Centers' Little Helper

Dennis Hans, unrenowned former adjunct professor of mass comm and American foreign policy, relentlessly exposed the Bush administration’s “techniques of deceit” BEFORE the Iraq war, when it could have made a difference (see links). For decades he has fought baseball’s discrimination against lefthanded infielders and promoted his ingenious clockwise solution. A lifelong advocate for a flowing, non-brutal, flop-free NBA, he now champions the cause of its second-class citizens: the centers.

Thursday, November 06, 2008

Analogies that illuminate Dwight Howard’s free-throw woes
A candidate in a tight race has much greater confidence in a poll with a margin of error of plus or minus three percentage points than a poll so flawed that its margin of error stretches 12 points in each direction. Well, a free-throw stroke that consistently produces a shot that travels about 15 feet, plus or minus three inches, is far more accurate than one whose margin of distance-related error is plus or minus 12 inches. If you’ve watched Howard shoot free throws, you know his directional accuracy is pretty good but that he has no idea how far the ball is going to travel.

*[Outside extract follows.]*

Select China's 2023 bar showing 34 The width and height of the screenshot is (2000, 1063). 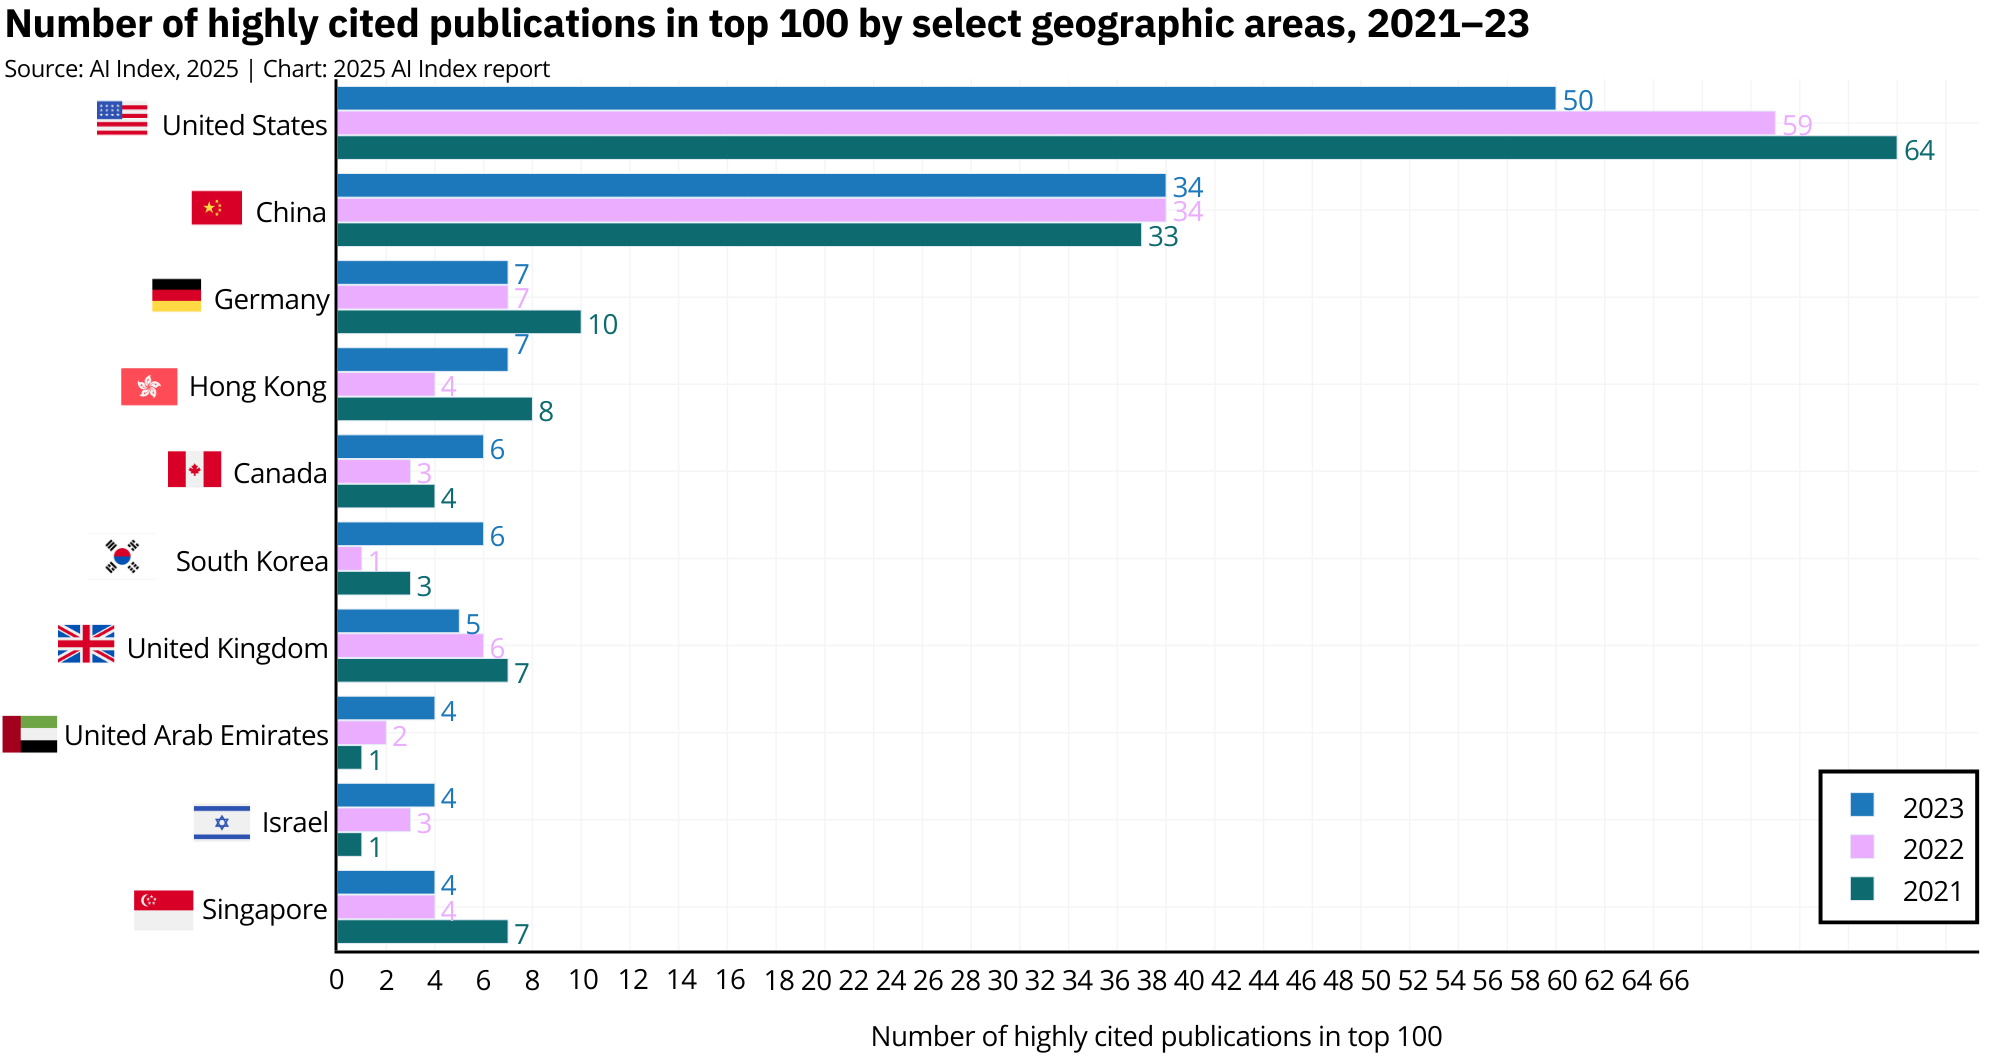click(x=751, y=186)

As I’ve explained before, Howard was a fine free-throw shooter until his second pro season, when the Magic’s coaching staff started monkeying around with his shooting style.

Think of the Magic as Howard’s doctor and his stroke as his heart. A smart doctor will leave a healthy heart in the patient’s body. This doctor, however, removed Howard’s healthy heart, then compounded the blunder by replacing it with a diseased one! Howard’s putrid percentages, which have been even worse in the 2007 and 2008 playoffs and the Olympics than in the last three regular seasons, in which he never reached 60 percent, suggest that his body is rejecting the transplant even as his brain tries gamely to convince himself that all is well.